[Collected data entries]

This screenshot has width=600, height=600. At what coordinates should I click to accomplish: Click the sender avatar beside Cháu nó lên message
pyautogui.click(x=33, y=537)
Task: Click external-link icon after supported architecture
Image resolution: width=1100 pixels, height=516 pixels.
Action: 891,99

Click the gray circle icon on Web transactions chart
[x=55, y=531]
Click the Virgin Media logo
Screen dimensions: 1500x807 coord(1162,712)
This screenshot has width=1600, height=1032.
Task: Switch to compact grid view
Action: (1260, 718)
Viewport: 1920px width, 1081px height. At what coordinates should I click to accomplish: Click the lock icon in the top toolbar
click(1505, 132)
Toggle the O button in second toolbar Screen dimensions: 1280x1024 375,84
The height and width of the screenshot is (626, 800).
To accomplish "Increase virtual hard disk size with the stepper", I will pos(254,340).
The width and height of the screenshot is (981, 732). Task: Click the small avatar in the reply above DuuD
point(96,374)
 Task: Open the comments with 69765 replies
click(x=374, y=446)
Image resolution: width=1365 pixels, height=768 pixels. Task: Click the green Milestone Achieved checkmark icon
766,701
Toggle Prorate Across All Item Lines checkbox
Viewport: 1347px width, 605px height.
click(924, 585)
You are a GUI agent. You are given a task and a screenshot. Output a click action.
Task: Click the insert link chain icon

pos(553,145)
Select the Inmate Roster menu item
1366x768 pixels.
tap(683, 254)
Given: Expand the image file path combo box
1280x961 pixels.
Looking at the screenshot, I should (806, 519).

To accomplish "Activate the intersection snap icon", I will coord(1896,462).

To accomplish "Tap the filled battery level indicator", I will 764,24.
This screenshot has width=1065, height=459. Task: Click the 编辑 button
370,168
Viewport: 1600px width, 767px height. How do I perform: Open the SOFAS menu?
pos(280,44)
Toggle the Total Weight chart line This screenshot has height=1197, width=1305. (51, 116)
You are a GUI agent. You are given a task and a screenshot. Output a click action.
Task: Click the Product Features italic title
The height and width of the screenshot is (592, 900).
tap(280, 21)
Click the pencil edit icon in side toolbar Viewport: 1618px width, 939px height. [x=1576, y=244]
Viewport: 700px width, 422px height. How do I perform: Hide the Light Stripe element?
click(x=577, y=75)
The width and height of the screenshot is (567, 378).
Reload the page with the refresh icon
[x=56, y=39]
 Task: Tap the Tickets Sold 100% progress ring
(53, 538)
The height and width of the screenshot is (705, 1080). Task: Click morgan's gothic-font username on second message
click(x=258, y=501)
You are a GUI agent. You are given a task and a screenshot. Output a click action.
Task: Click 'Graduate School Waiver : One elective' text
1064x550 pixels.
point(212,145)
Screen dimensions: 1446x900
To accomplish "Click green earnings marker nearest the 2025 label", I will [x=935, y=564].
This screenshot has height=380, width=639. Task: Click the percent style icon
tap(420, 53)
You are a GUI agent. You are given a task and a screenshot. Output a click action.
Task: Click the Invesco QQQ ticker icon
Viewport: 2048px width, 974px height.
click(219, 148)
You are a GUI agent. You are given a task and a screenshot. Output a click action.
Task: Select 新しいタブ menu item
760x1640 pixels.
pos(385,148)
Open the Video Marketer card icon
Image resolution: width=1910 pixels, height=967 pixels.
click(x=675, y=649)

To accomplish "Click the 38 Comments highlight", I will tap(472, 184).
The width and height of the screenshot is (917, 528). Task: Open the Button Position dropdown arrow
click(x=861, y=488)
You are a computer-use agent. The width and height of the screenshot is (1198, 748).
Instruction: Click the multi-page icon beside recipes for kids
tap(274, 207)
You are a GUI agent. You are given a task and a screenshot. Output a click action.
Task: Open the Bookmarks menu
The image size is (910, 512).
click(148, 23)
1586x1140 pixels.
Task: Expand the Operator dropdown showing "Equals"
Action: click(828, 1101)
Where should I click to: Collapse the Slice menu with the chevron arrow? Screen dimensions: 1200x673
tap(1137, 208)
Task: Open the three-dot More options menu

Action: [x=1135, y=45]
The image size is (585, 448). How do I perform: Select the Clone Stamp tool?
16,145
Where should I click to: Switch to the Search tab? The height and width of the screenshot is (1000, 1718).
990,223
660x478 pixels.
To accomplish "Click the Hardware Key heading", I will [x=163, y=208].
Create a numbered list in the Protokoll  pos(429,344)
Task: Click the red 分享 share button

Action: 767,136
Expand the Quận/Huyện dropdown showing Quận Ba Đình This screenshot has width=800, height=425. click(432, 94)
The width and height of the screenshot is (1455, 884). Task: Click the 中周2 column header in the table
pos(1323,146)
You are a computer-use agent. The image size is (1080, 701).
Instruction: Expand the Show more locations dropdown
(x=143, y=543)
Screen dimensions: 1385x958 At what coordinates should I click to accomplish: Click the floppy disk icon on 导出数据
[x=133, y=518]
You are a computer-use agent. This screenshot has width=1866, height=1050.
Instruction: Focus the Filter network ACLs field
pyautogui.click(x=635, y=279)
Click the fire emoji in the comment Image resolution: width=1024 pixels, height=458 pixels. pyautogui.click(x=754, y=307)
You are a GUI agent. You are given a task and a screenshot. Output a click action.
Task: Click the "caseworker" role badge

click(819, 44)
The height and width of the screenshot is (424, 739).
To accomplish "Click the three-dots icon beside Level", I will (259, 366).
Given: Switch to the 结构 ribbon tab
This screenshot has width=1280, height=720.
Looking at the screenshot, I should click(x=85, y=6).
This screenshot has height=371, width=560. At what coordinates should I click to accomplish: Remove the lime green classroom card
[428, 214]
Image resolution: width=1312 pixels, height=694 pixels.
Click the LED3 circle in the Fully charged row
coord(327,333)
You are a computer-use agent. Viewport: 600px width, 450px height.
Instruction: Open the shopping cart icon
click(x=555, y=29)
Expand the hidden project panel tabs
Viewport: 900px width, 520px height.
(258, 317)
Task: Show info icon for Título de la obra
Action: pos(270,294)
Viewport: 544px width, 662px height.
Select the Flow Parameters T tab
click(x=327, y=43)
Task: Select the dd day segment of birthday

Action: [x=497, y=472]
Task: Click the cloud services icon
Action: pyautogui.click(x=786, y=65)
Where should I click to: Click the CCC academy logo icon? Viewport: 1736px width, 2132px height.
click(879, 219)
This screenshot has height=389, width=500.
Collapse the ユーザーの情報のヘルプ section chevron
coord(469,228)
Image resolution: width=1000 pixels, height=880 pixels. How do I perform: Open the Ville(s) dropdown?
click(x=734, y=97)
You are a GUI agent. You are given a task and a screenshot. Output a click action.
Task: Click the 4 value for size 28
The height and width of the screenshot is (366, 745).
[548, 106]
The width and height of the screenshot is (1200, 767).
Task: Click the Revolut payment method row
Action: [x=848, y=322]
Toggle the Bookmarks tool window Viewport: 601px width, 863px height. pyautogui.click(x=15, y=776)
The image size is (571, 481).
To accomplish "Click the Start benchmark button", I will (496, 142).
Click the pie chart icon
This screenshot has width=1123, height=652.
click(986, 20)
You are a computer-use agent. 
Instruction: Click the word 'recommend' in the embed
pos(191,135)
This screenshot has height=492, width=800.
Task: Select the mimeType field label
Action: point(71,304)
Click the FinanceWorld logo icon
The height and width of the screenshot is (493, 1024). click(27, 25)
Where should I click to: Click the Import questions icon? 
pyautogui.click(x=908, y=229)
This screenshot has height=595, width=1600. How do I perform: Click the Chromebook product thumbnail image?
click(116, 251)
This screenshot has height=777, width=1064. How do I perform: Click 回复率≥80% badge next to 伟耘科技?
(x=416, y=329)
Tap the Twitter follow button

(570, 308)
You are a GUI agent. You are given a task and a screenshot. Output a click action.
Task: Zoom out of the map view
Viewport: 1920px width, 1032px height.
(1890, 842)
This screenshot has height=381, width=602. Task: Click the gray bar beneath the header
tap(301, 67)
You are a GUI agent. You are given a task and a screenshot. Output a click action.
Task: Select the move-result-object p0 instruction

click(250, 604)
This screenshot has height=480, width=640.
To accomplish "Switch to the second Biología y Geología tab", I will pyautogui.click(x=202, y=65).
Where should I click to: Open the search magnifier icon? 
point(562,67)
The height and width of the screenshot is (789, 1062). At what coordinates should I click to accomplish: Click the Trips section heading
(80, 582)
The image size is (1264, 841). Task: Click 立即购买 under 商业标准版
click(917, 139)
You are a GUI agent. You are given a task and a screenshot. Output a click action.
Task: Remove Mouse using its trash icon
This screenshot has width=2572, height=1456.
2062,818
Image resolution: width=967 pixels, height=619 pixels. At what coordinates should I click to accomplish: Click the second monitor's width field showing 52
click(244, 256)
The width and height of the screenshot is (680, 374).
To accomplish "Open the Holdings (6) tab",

Task — Lines with "computer" in the records: how many are there? Give only the number.

Reply to the exercise — 5